Monday, December 15, 2003 by

TCEQ has final say over releasing Sunset Valley from CCN

With last week’s City Council decision to approve the Lowe’s settlement agreement, environmentalists may be thinking about how they could have convinced one more Council member to change his or her vote. One argument that emerged fairly early in the debate—and then virtually disappeared from public comment—was that Lowe’s could not build its store on the site without city water and wastewater service. But it now appears likely that either Austin or Sunset Valley would have been required to provide those services even without the agreement.

The Texas Commission on Environmental Quality (TCEQ) issues Certificates of Convenience and Necessity (CCN) to providers of retail water services. Sunset Valley is currently the retail provider for the Lowe’s tract. Chris Lippe, director of the City of Austin’s Water and Wastewater Department, says the Lowe’s site was in Sunset Valley’s ETJ and within its CCN at the time Sunset Valley decided to transfer the Lowe’s tract into Austin’s ETJ. Any holder of a CCN, such as Sunset Valley, must get TCEQ permission to withhold service or decertify an area that it has been approved to serve.

In explaining Lowe’s position, attorney Terry Irion emphasized that when Sunset Valley released the Lowe’s site to Austin, it also authorized Austin to immediately provide water and wastewater service. But last month Austin took the position that the city might not agree to take over such service. Irion scoffed at that idea in a conversation prior to last week’s vote.

Austin sells water and wastewater service to Sunset Valley on a wholesale basis, and then Sunset Valley bills its citizens for retail service.

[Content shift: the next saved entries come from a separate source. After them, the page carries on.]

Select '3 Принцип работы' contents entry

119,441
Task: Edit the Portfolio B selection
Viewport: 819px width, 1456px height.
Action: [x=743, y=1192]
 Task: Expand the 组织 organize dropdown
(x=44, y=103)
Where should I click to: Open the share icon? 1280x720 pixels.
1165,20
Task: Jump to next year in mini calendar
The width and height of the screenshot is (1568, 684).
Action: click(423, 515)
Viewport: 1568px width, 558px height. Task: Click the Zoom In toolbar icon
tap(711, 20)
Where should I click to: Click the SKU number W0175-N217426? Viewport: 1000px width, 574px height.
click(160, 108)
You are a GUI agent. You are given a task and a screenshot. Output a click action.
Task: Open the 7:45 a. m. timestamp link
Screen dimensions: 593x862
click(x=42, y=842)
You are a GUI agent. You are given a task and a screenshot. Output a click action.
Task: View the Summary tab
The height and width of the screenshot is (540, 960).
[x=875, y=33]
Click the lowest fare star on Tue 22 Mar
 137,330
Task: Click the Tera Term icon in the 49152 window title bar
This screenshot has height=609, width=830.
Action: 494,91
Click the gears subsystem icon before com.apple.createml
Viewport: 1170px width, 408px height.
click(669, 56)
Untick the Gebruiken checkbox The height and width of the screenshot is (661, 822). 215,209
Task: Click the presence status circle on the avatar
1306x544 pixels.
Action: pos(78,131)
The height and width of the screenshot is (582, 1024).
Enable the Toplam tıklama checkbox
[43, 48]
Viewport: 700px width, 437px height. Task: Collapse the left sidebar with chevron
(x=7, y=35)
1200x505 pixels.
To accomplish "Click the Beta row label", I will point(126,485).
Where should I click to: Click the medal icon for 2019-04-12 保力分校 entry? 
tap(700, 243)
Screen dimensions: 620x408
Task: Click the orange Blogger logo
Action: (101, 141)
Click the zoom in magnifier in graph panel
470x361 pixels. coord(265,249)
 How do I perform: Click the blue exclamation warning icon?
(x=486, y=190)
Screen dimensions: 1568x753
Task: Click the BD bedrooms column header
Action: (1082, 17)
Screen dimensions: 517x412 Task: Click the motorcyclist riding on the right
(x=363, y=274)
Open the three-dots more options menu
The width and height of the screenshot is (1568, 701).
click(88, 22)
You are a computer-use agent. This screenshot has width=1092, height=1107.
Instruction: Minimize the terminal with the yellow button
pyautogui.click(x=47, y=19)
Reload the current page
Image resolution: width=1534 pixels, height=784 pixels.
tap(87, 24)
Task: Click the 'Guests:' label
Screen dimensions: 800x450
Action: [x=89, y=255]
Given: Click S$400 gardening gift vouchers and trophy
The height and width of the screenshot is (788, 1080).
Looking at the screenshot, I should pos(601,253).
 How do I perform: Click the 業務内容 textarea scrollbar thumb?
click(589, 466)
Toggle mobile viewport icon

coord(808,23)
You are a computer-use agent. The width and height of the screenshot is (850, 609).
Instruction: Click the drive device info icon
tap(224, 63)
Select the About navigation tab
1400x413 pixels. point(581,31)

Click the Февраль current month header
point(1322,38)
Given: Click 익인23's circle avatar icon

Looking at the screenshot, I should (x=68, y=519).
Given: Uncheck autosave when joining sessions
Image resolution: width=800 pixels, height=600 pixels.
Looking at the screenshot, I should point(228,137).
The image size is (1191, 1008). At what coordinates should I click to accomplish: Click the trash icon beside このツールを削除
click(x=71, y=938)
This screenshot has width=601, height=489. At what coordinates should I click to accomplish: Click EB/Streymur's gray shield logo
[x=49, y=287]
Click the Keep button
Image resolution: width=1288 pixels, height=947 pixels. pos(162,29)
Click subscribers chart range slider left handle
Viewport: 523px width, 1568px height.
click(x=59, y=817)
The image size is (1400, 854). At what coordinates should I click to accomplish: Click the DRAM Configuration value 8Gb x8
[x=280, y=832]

In November 2002, the Sunset Valley Council approved an STM (sale, transfer and merger) of the 71-acre Garza tract to Austin. The resolution that released the acres also authorized Austin to take over providing water and wastewater service. In February, he says, Austin and Sunset Valley added an amendment to their wholesale water and wastewater service agreement. “Both stated that from and after that date Austin was authorized to provide service to the area on Austin’s terms. In the STM application, Austin said it was accepting an assignment of CCN,” Irion said. But in November, “Austin woke up and said we don’t want to do this by CCN, so we don’t have to serve the property if the City Council does not agree to the settlement. That doesn’t change my position that we are entitled to water and sewer from the same pipe, because I am in Sunset Valley’s CCN until I’m released from it,” Irion said.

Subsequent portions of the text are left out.